2. A bean supper will be held on Tuesday evening in the church hall. Music will follow.
3. Don’t let worries kill you – Let the church help.
4. This being Easter Sunday, we will ask Mrs. Jones to come forward and lay an egg on the altar.
5. The visiting monster today is Rev. Jack Bains.
6. The Associate Minister unveiled the church’s new tithing campaign slogan last Sunday: “I upped My Pledge—-Up Yours.”
7. If you need to heave during the Postlude, please do so quietly.
8. Remember in prayer the many who are sick of our church congregation.
Finally, this one is pretty funny and unfortunate, but i cannot imagine the reactions that the secretary and the pastor received…
9. Thursday at 5:00PM there will be a meeting of the Little Mothers Club. All wishing to become Little Mothers, please see the minister in his study.


----------



## zxxyxxz (Apr 14, 2020)

That made me laugh.


----------



## erki (Feb 17, 2020)

Good ones! However it would have been enough to continue the existing joke topics. Or there is a special reason to start a new one?


----------



## nina foresti (Mar 11, 2014)

Um... what existing joke topics? Please point them out to me.
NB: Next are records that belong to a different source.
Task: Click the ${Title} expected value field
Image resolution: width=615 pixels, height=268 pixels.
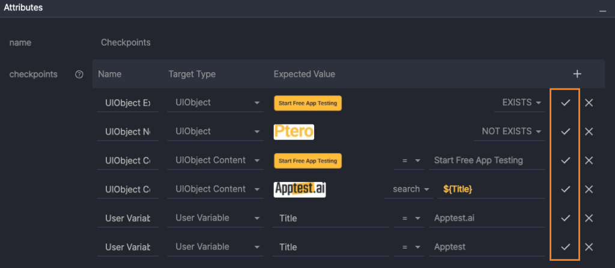Action: 489,189

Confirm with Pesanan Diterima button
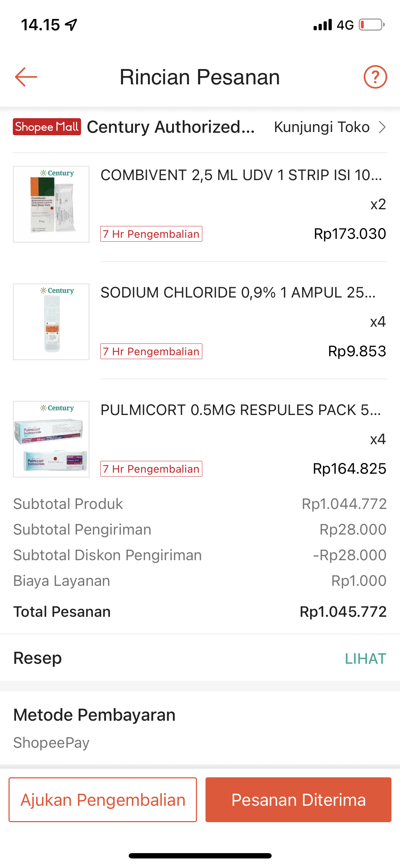[298, 800]
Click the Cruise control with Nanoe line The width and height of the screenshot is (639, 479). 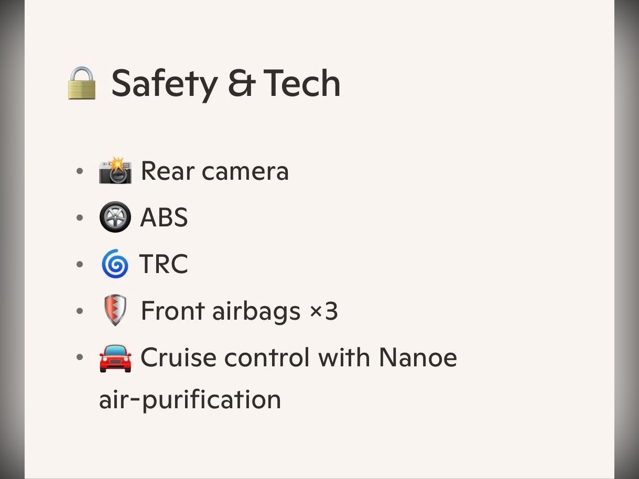(x=298, y=358)
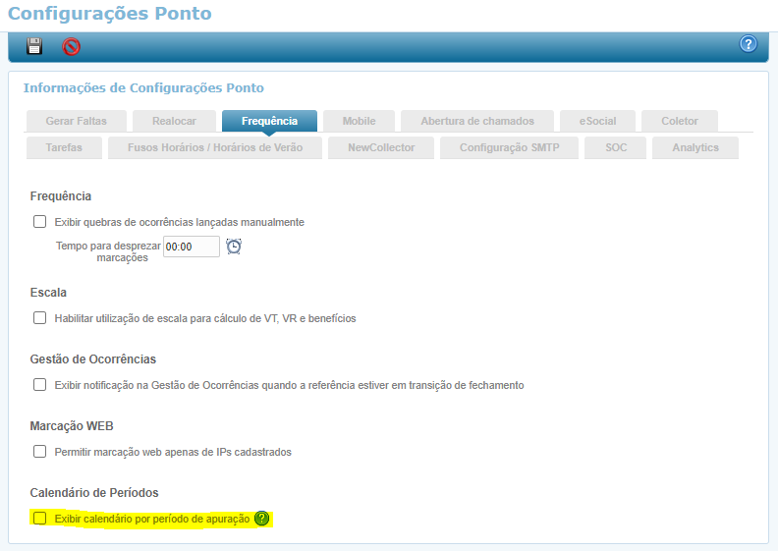Image resolution: width=778 pixels, height=551 pixels.
Task: Open the eSocial tab
Action: pyautogui.click(x=597, y=121)
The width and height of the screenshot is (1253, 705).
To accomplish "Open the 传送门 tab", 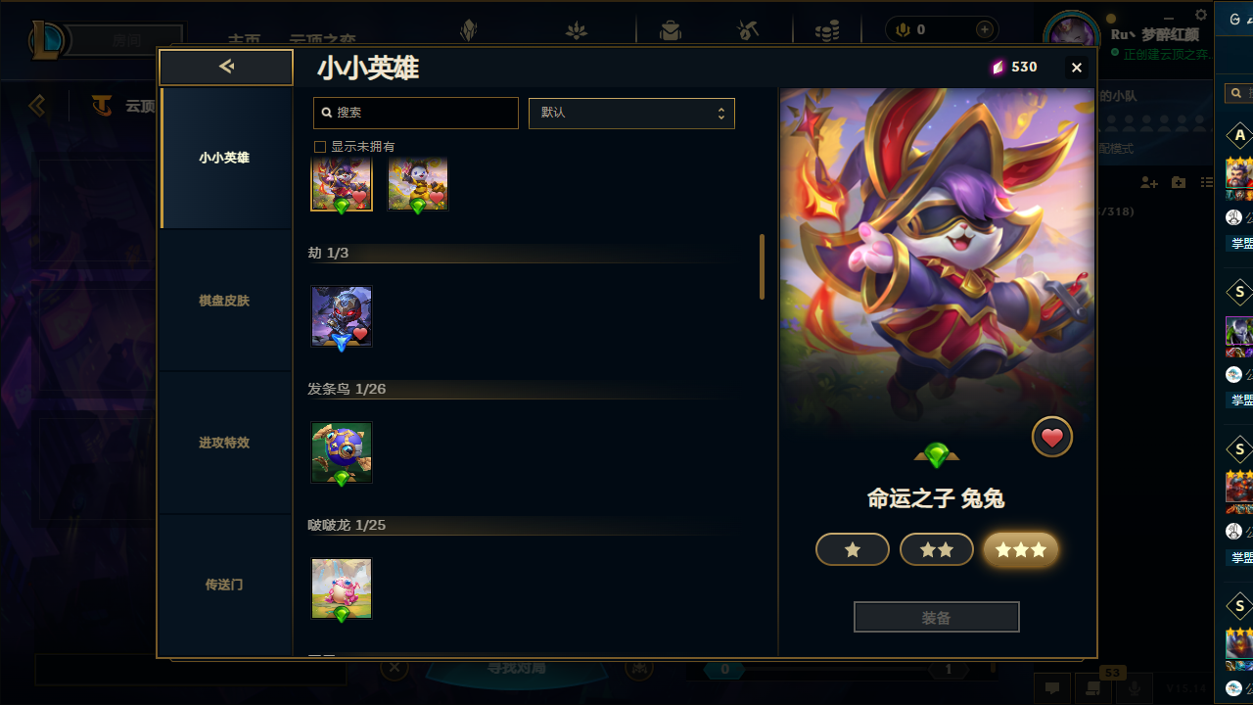I will (x=224, y=585).
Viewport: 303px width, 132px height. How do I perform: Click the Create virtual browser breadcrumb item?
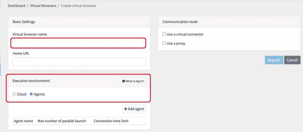(x=78, y=6)
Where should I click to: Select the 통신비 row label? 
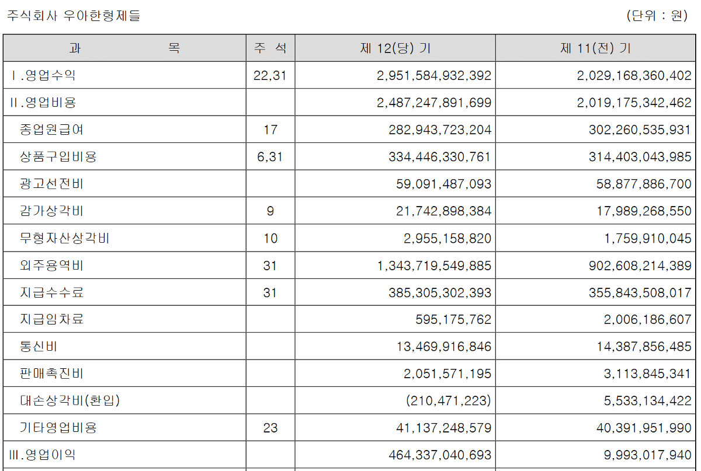point(39,347)
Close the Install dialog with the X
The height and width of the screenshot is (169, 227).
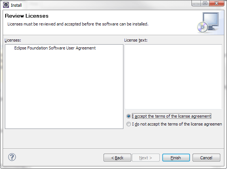(217, 3)
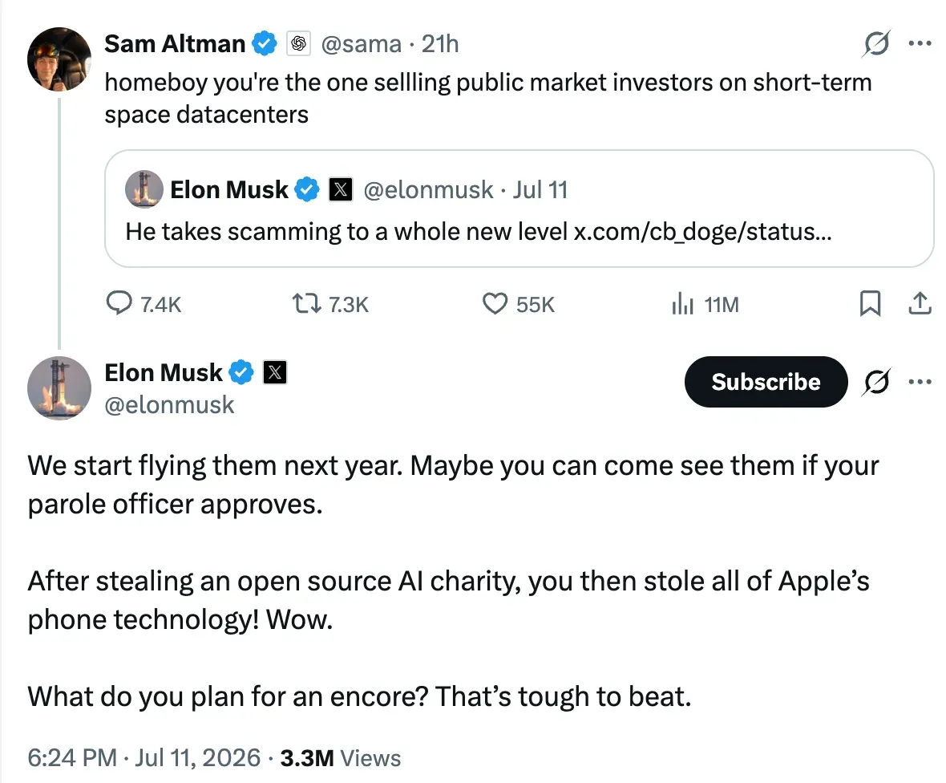Open reply icon on Sam Altman's post
Image resolution: width=946 pixels, height=783 pixels.
[x=119, y=304]
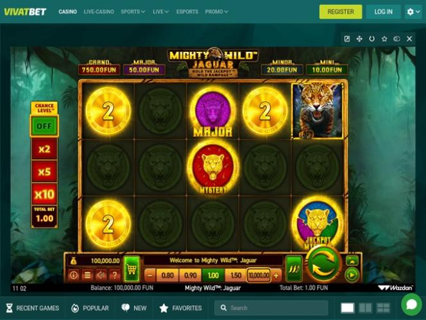426x320 pixels.
Task: Mute the game sound speaker icon
Action: coord(101,275)
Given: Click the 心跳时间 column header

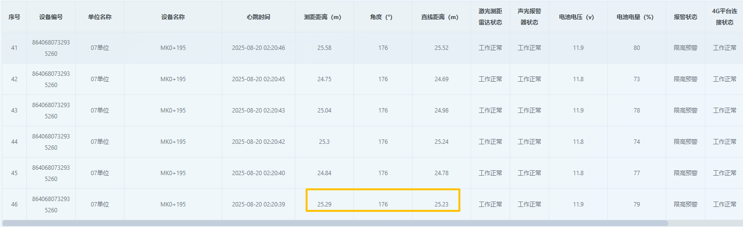Looking at the screenshot, I should point(258,17).
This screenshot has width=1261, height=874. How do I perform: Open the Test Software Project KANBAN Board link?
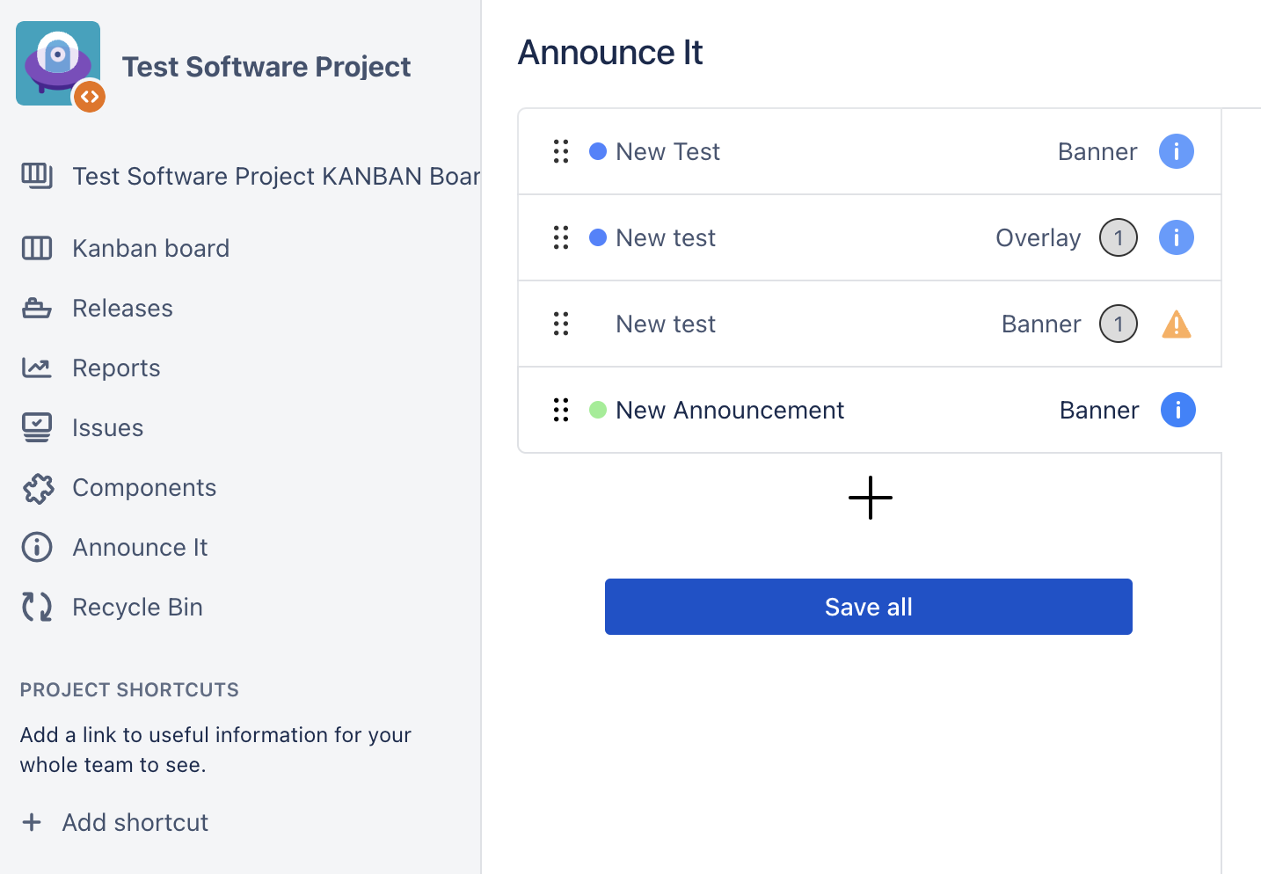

Thanks


----------



## pianozach (May 21, 2018)

https://www.talkclassical.com/989-some-music-jokes-relieve.html?highlight=jokes

https://www.talkclassical.com/45728-dad-jokes-share-them.html?highlight=jokes

https://www.talkclassical.com/543-i-made-funny.html?highlight=jokes

https://www.talkclassical.com/26811-funny-story-thread.html?highlight=funny

https://www.talkclassical.com/16042-here-joke.html?highlight=joke

https://www.talkclassical.com/29524-holiday-joke-page.html?highlight=joke

https://www.talkclassical.com/30437-visceral-reactions-classical-music.html?highlight=joke

There are more . . .


----------



## Flamme (Dec 30, 2012)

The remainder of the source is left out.